**Exercise data:**
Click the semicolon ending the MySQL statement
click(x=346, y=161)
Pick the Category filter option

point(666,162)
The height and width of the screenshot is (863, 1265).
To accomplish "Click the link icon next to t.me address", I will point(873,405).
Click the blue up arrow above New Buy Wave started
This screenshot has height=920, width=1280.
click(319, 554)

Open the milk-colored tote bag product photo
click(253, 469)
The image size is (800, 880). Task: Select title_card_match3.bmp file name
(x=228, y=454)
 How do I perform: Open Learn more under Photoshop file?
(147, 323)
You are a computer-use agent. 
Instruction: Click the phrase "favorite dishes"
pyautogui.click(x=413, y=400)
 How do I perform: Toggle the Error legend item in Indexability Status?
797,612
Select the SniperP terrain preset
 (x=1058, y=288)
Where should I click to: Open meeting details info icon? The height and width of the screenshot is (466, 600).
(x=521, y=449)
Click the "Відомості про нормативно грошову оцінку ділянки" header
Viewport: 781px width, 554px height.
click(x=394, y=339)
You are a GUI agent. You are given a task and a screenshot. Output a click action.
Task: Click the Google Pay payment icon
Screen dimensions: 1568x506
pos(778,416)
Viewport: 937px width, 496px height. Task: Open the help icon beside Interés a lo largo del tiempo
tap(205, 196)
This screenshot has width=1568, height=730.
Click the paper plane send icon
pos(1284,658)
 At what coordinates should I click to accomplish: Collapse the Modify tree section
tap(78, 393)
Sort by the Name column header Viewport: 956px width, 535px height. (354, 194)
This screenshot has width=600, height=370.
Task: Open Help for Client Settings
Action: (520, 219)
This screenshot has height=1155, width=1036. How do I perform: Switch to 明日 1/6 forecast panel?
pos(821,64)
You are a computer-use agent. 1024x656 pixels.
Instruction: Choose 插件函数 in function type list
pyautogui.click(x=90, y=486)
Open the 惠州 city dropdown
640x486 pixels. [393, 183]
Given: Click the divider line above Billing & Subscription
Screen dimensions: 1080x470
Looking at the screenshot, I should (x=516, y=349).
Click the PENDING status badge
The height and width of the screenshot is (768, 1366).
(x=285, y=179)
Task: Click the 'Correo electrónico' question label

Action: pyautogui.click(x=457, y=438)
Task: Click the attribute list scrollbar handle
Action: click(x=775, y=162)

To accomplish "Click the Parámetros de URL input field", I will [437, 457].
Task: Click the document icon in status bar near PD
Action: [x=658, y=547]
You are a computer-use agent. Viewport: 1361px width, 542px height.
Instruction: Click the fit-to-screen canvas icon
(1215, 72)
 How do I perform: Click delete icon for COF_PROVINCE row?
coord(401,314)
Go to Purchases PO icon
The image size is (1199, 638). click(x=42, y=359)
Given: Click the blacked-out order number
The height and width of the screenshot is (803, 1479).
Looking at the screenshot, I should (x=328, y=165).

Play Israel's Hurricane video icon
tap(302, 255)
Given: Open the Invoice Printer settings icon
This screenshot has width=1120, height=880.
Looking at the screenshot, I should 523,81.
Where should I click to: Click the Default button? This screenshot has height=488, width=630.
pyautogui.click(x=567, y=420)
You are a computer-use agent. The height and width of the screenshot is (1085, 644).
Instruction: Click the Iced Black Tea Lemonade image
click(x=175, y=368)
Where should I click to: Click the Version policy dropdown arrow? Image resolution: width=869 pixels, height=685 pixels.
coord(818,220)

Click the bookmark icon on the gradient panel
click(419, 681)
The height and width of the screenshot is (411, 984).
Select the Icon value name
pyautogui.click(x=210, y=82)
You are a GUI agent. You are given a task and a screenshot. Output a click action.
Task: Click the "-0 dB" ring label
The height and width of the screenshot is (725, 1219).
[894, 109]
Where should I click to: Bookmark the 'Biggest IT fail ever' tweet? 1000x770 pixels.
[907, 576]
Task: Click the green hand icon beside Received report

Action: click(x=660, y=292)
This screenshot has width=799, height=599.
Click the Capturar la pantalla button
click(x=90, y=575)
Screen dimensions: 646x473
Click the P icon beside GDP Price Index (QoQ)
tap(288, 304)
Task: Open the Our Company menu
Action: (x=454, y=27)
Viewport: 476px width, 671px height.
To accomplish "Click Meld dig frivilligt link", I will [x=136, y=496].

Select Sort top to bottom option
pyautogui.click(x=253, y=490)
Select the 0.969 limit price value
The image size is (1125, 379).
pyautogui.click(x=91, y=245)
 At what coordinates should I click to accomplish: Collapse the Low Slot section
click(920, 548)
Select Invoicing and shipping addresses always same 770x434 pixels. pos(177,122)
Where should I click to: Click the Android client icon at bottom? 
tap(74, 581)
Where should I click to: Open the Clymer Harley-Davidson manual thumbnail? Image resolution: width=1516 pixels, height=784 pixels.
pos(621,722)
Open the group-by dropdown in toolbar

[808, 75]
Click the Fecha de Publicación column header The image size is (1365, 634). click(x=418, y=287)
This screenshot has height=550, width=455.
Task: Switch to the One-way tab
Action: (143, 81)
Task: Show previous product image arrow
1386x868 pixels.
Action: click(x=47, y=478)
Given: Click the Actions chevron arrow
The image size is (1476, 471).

**Assigned task:** Give back the material above in its entirety, with every word intact.

**Exercise output:**
Click the semicolon ending the MySQL statement
click(x=346, y=161)
Pick the Category filter option

point(666,162)
The height and width of the screenshot is (863, 1265).
To accomplish "Click the link icon next to t.me address", I will point(873,405).
Click the blue up arrow above New Buy Wave started
This screenshot has height=920, width=1280.
click(319, 554)

Open the milk-colored tote bag product photo
click(253, 469)
The image size is (800, 880). Task: Select title_card_match3.bmp file name
(x=228, y=454)
 How do I perform: Open Learn more under Photoshop file?
(147, 323)
You are a computer-use agent. 
Instruction: Click the phrase "favorite dishes"
pyautogui.click(x=413, y=400)
 How do I perform: Toggle the Error legend item in Indexability Status?
797,612
Select the SniperP terrain preset
 (x=1058, y=288)
Where should I click to: Open meeting details info icon? The height and width of the screenshot is (466, 600).
(x=521, y=449)
Click the "Відомості про нормативно грошову оцінку ділянки" header
Viewport: 781px width, 554px height.
click(x=394, y=339)
You are a GUI agent. You are given a task and a screenshot. Output a click action.
Task: Click the Google Pay payment icon
Screen dimensions: 1568x506
pos(778,416)
Viewport: 937px width, 496px height. Task: Open the help icon beside Interés a lo largo del tiempo
tap(205, 196)
This screenshot has width=1568, height=730.
Click the paper plane send icon
pos(1284,658)
 At what coordinates should I click to accomplish: Collapse the Modify tree section
tap(78, 393)
Sort by the Name column header Viewport: 956px width, 535px height. (354, 194)
This screenshot has width=600, height=370.
Task: Open Help for Client Settings
Action: (520, 219)
This screenshot has height=1155, width=1036. How do I perform: Switch to 明日 1/6 forecast panel?
pos(821,64)
You are a computer-use agent. 1024x656 pixels.
Instruction: Choose 插件函数 in function type list
pyautogui.click(x=90, y=486)
Open the 惠州 city dropdown
640x486 pixels. [393, 183]
Given: Click the divider line above Billing & Subscription
Screen dimensions: 1080x470
Looking at the screenshot, I should (x=516, y=349).
Click the PENDING status badge
The height and width of the screenshot is (768, 1366).
(x=285, y=179)
Task: Click the 'Correo electrónico' question label

Action: pyautogui.click(x=457, y=438)
Task: Click the attribute list scrollbar handle
Action: click(x=775, y=162)

To accomplish "Click the Parámetros de URL input field", I will [437, 457].
Task: Click the document icon in status bar near PD
Action: [x=658, y=547]
You are a computer-use agent. Viewport: 1361px width, 542px height.
Instruction: Click the fit-to-screen canvas icon
(1215, 72)
 How do I perform: Click delete icon for COF_PROVINCE row?
coord(401,314)
Go to Purchases PO icon
The image size is (1199, 638). click(x=42, y=359)
Given: Click the blacked-out order number
The height and width of the screenshot is (803, 1479).
Looking at the screenshot, I should (x=328, y=165).

Play Israel's Hurricane video icon
tap(302, 255)
Given: Open the Invoice Printer settings icon
This screenshot has width=1120, height=880.
Looking at the screenshot, I should 523,81.
Where should I click to: Click the Default button? This screenshot has height=488, width=630.
pyautogui.click(x=567, y=420)
You are a computer-use agent. The height and width of the screenshot is (1085, 644).
Instruction: Click the Iced Black Tea Lemonade image
click(x=175, y=368)
Where should I click to: Click the Version policy dropdown arrow? Image resolution: width=869 pixels, height=685 pixels.
coord(818,220)

Click the bookmark icon on the gradient panel
click(419, 681)
The height and width of the screenshot is (411, 984).
Select the Icon value name
pyautogui.click(x=210, y=82)
You are a GUI agent. You are given a task and a screenshot. Output a click action.
Task: Click the "-0 dB" ring label
The height and width of the screenshot is (725, 1219).
[894, 109]
Where should I click to: Bookmark the 'Biggest IT fail ever' tweet? 1000x770 pixels.
[907, 576]
Task: Click the green hand icon beside Received report

Action: click(x=660, y=292)
This screenshot has width=799, height=599.
Click the Capturar la pantalla button
click(x=90, y=575)
Screen dimensions: 646x473
Click the P icon beside GDP Price Index (QoQ)
tap(288, 304)
Task: Open the Our Company menu
Action: (x=454, y=27)
Viewport: 476px width, 671px height.
To accomplish "Click Meld dig frivilligt link", I will [x=136, y=496].

Select Sort top to bottom option
pyautogui.click(x=253, y=490)
Select the 0.969 limit price value
The image size is (1125, 379).
pyautogui.click(x=91, y=245)
 At what coordinates should I click to accomplish: Collapse the Low Slot section
click(920, 548)
Select Invoicing and shipping addresses always same 770x434 pixels. pos(177,122)
Where should I click to: Click the Android client icon at bottom? 
tap(74, 581)
Where should I click to: Open the Clymer Harley-Davidson manual thumbnail? Image resolution: width=1516 pixels, height=784 pixels.
pos(621,722)
Open the group-by dropdown in toolbar

[808, 75]
Click the Fecha de Publicación column header The image size is (1365, 634). click(x=418, y=287)
This screenshot has height=550, width=455.
Task: Switch to the One-way tab
Action: (143, 81)
Task: Show previous product image arrow
1386x868 pixels.
Action: click(x=47, y=478)
Given: Click the Actions chevron arrow
The image size is (1476, 471).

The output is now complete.